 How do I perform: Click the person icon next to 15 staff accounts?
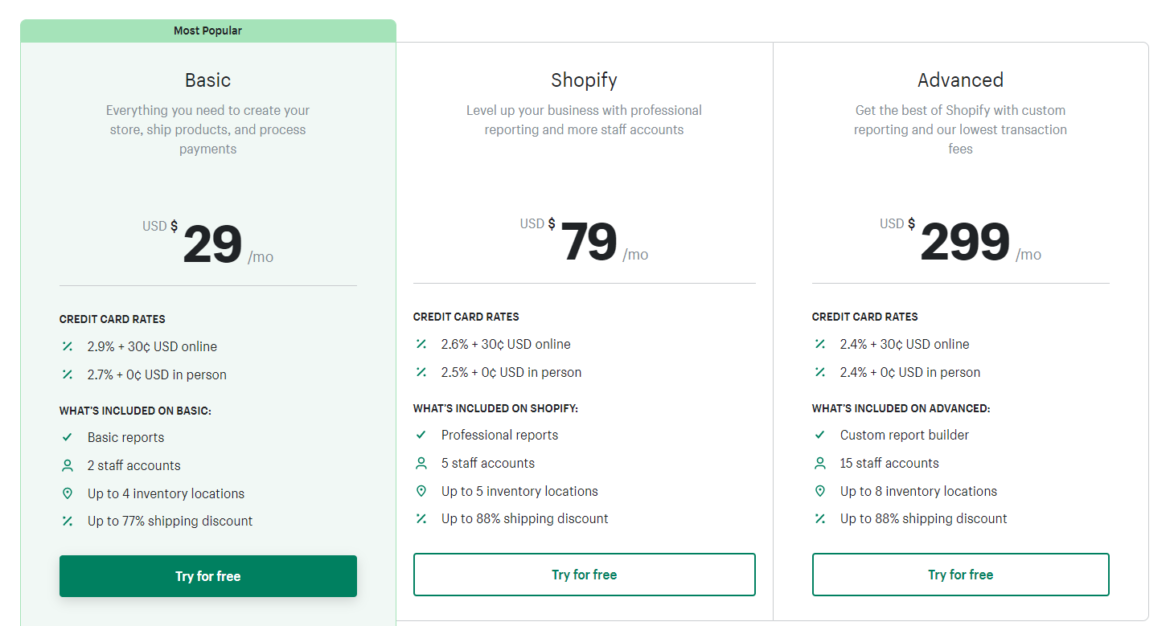pos(822,463)
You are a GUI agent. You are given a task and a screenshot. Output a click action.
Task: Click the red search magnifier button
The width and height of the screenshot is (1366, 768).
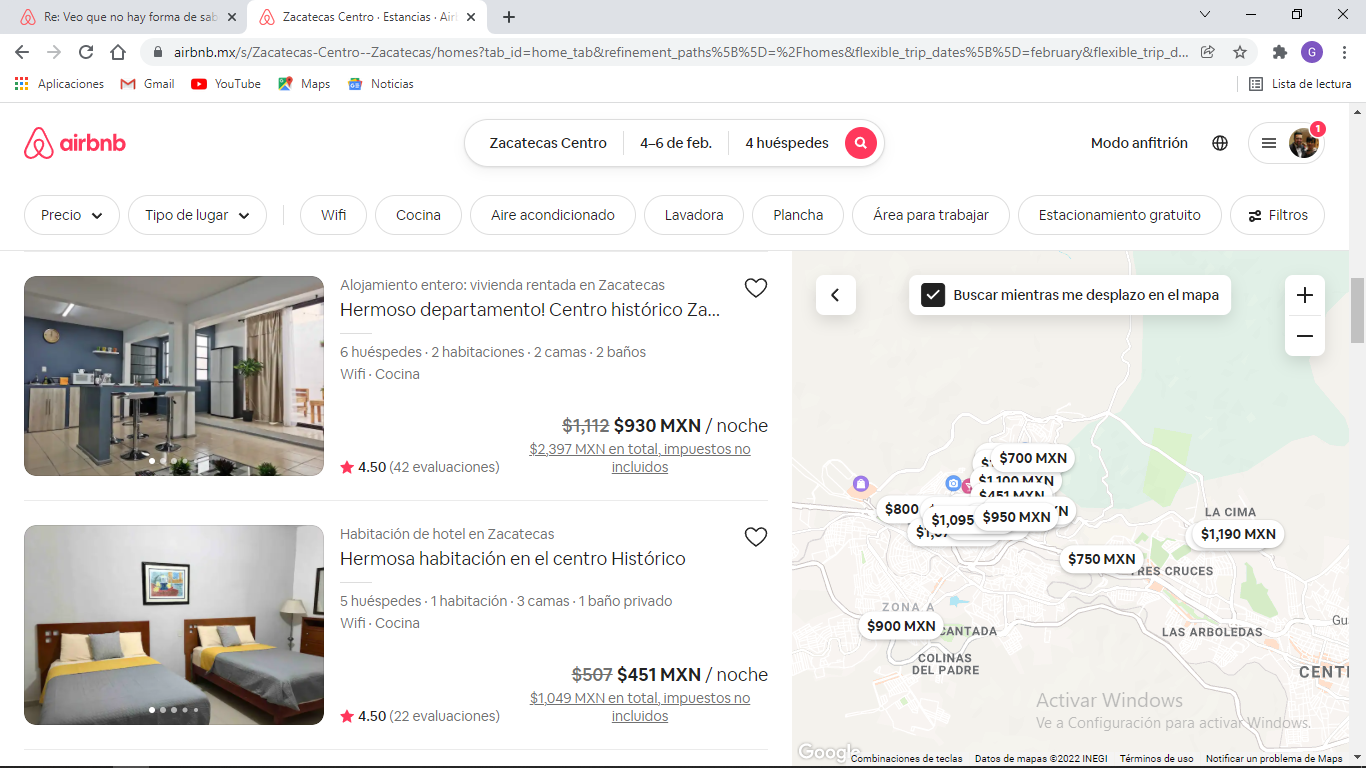pyautogui.click(x=860, y=143)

━━━

Could you repeat every entry above exactly, with each picture omitted?

 How do I perform: Click the person icon next to 15 staff accounts?
pos(822,463)
You are a GUI agent. You are given a task and a screenshot. Output a click action.
Task: Click the red search magnifier button
The width and height of the screenshot is (1366, 768).
pyautogui.click(x=860, y=143)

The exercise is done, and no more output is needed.